Hypersequent Calculi Have Ackermannian Complexity
A. R. Balasubramanian, Vitor Greati, Revantha Ramanayake
TL;DR
The work addresses the complexity of provability in cut-free hypersequent calculi for substructural logics, challenging the expectation that hypersequents automatically incur hyper-Ackermannian complexity. By avoiding the lift to the powerset and exploiting dependencies among hypersequent components, the authors prove Ackermannian upper bounds for all analytic extensions of $\mathbf{FL_{ec}}$ and $\mathbf{FL_{ew}}$, with contraction bounds shown to be optimal for $\mathbf{FL_{ec}}$ and weakening refined via Karp-Miller style acceleration.

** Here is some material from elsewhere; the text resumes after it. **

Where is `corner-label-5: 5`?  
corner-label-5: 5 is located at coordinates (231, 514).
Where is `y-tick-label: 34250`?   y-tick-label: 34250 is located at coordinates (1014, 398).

They further extend the framework to weakening via an $\omega$-calculus, producing a uniform Ackermannian bound for $\mathbf{MTL}$ and related fuzzy logics. The results clarify the complexity landscape, provide a constructive backward proof-search methodology, and connect proof theory with fast-growing hierarchies and automata-theoretic accelerations, yielding practical implications for automated reasoning in substructural logics. Overall, the paper demonstrates that hypersequents do not necessarily elevate complexity beyond Ackermannian levels and offers algorithmic techniques for optimal proof search in these logics.
Abstract
For substructural logics with contraction or weakening admitting cut-free sequent calculi, proof search was analyzed using well-quasi-orders on $\mathbb{N}^d$ (Dickson's lemma), yielding Ackermannian upper bounds via controlled bad-sequence arguments. For hypersequent calculi, that argument lifted the ordering to the powerset, since a hypersequent is a (multi)set of sequents. This induces a jump from Ackermannian to hyper-Ackermannian complexity in the fast-growing hierarchy, suggesting that cut-free hypersequent calculi for extensions of the commutative Full Lambek calculus with contraction or weakening ($\mathbf{FL_{ec}}$/$\mathbf{FL_{ew}}$) inherently entail hyper-Ackermannian upper bounds. We show that this intuition does not hold: every extension of $\mathbf{FL_{ec}}$ and $\mathbf{FL_{ew}}$ admitting a cut-free hypersequent calculus has an Ackermannian upper bound on provability. To avoid the powerset, we exploit novel dependencies between individual sequents within any hypersequent in backward proof search. The weakening case, in particular, introduces a Karp-Miller style acceleration, and it improves the upper bound for the fundamental fuzzy logic $\mathbf{MTL}$. Our Ackermannian upper bound is optimal for the contraction case (realized by the logic $\mathbf{FL_{ec}}$).